Fig. 1

image

Illustration of HGPS region superimposed an all-sky image of Planck CO(1-0) data (Planck Collaboration X 2016) in Galactic coordinates and Hammer-Aitoff projection. For comparison, we overlay the HEGRA Galactic plane survey (Aharonian et al. 2002) and VERITAS Cygnus survey (Weinstein 2009) footprints. Triangles denote the Fermi-LAT 2FHL γ-ray sources (Ackermann et al. 2016) identified as Galactic, and stars indicate the 15 Galactic VHE γ-ray sources outside the HGPS region. H.E.S.S. has detected three of these, which are labeled SN 1006 (Acero et al. 2010a), the Crab Nebula (Aharonian et al. 2006b; H.E.S.S. Collaboration 2014a), and HESS J0632+057 (Aharonian et al. 2007; Aliu et al. 2014a).

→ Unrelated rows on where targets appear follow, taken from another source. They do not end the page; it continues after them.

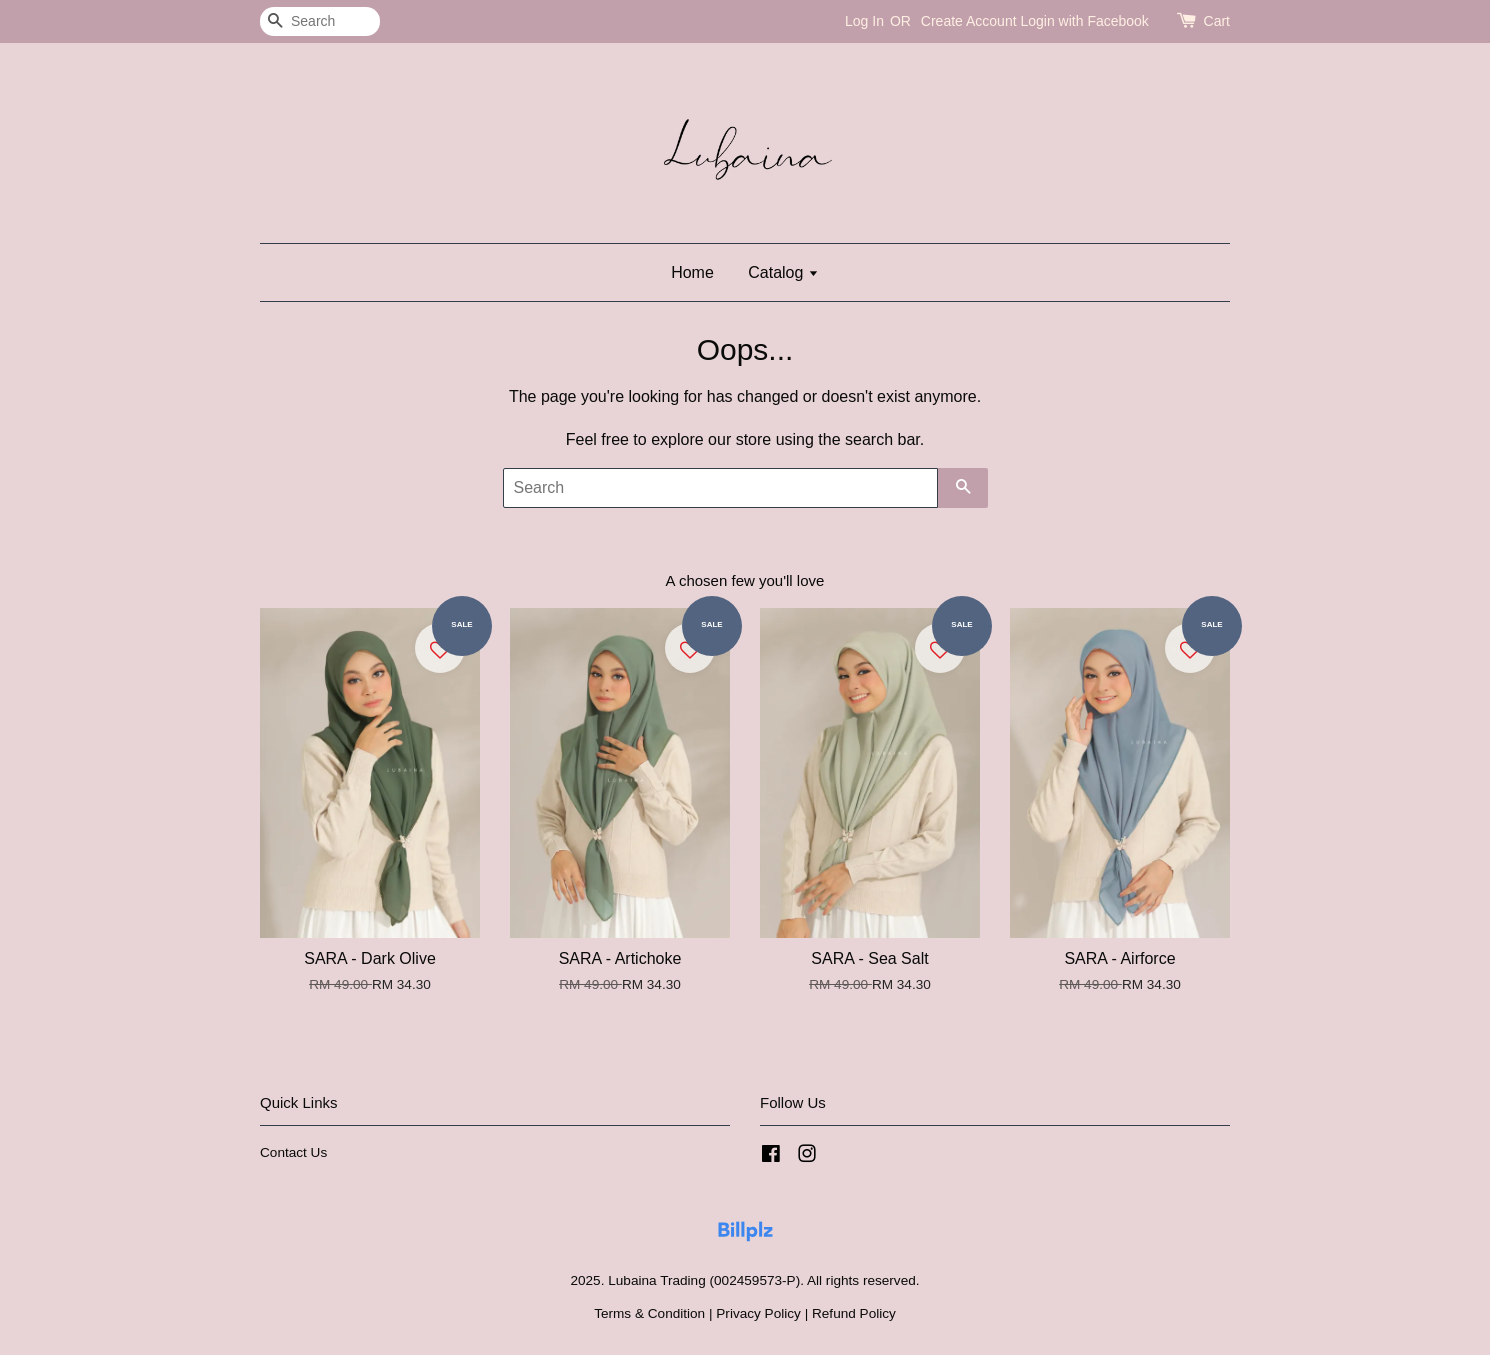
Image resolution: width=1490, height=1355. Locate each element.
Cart (1217, 21)
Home (692, 272)
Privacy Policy (758, 1313)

The gray shaded regions denote the part of the sky that cannot be observed from the H.E.S.S. site at reasonable zenith angles (less than 60°). The lower panels show the HGPS γ-ray flux above 1 TeV for regions where the sensitivity is better than 10% Crab (correlation radius Rc = 0.4°; see Sect. 3) and observation time, both also in Galactic coordinates. The white contours in the lower panels delineate the boundaries of the survey region; the HGPS has little or no exposure beyond Galactic latitudes of |b| ≤ 3° at most locations along the Galactic plane.